## TASK
In the article on mistakes to avoid in Social Security disability claims, what level of monthly earnings disqualifies someone who is still working from getting SSDI?

## SELECTED EXCERPT
+===+
5 MISTAKES TO AVOID IN SOCIAL SECURITY DISABILLITY

Social Security receives about 1 million disability applications each year and because of very rigorous requirements only a handful receive benefits.

Here are some common mistakes to avoid when you file a disability claim with Social Security.

1.  Continuing to work.

The law is written so that an individual cannot work at 'substantial gainful activity' and receive SSDI benefits at the same time.  In short, if you are working and earning at least $1,260 per month you are disqualified under the law to get SSDI.  It doesn't matter why you are still working, since there are no exceptions to the law.  

2.  Receiving Unemployment Benefits.

In my state there is no law against receiving both SSDI benefits and unemployment benefits.  But there is a problem.  Unemployment benefits are designed for individuals who are able to work, available for work and looking for work.  It is a temporary assistance program for workers who are temporarily between jobs.  In order to get unemployment benefits, an individual must certify that he or she is still in the workforce; that is, he or she is still able to work and available to work if a job becomes available.  Of course, SSDI is just the opposite.  SSDI is for persons who are not able to work, not available for work and who cannot work even if a job becomes available.  If you are about to file a disability claim, it's best to avoid unemployment if possible.


3.  Failure to Submit Medical Evidence.

SSDI claims are based on hard core medical evidence provided by your doctors or other medical providers.  Without it there is no possibility of getting benefits.  It can be difficult even with good medical evidence.  So, be sure Social Security contacts all your medical providers and gets your records before a decision is made.  It's also a good idea for you, the claimant, to ask your doctor to give you a form called "medical source statement," that you can provide to Social Security.  This form specifies your restrictions in very specific work-related functions, such as sitting, standing, lifting, bending, reaching, etc.  Note that Social Security will not obtain this from your doctor.  You must be proactive and get it yourself and send it to Social Security.

4.  Failure to Appeal the First 2 denials.

Only a small handful of claims are approved right away.  Most of them, up to 80 percent, will be routinely denied.  Unless you have an obvious, severe impairment you should expect a denial.  This doesn't mean you are not disabled or that you shouldn't get benefits.  It means the system is very flawed and is set against the massive awarding of benefits by the routine claimant.  If you are really unable to work, Social Security expects you to file and appeal and prove it.

These days, the appeal is nearly always denied (95 percent).  This is because the new appeal system requires the state agency that denied your claim to "reconsider it" and issue another decision.  95 percent of these "reconsidered" claims are again denied.  So, the first appeal does no good but it is a required step along the way.

The second appeal takes you before a judge for a personal hearing.  This is where most claims get approved, if they ever do.  By all means:  appeal, appeal, appeal.  If you don't, you will get nowhere.

4.  Failure to Get Assistance.
+===+
## INFORMATION SUPPLIED
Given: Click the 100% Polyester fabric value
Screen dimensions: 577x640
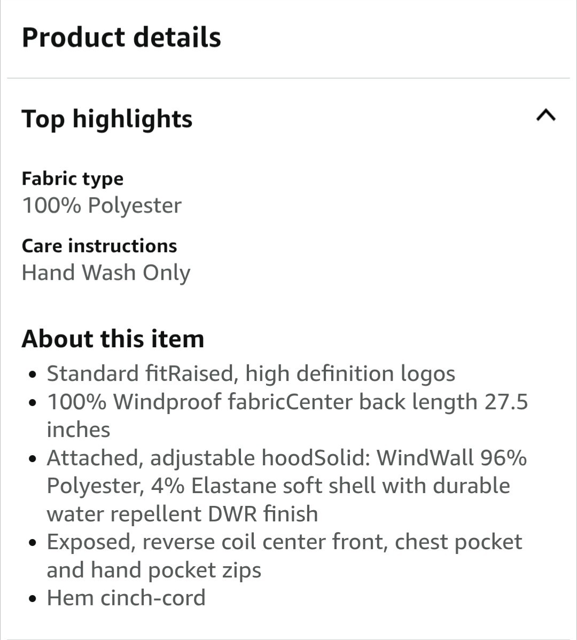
+===+
## EXERCISE SOLUTION
At least $1,260 per month.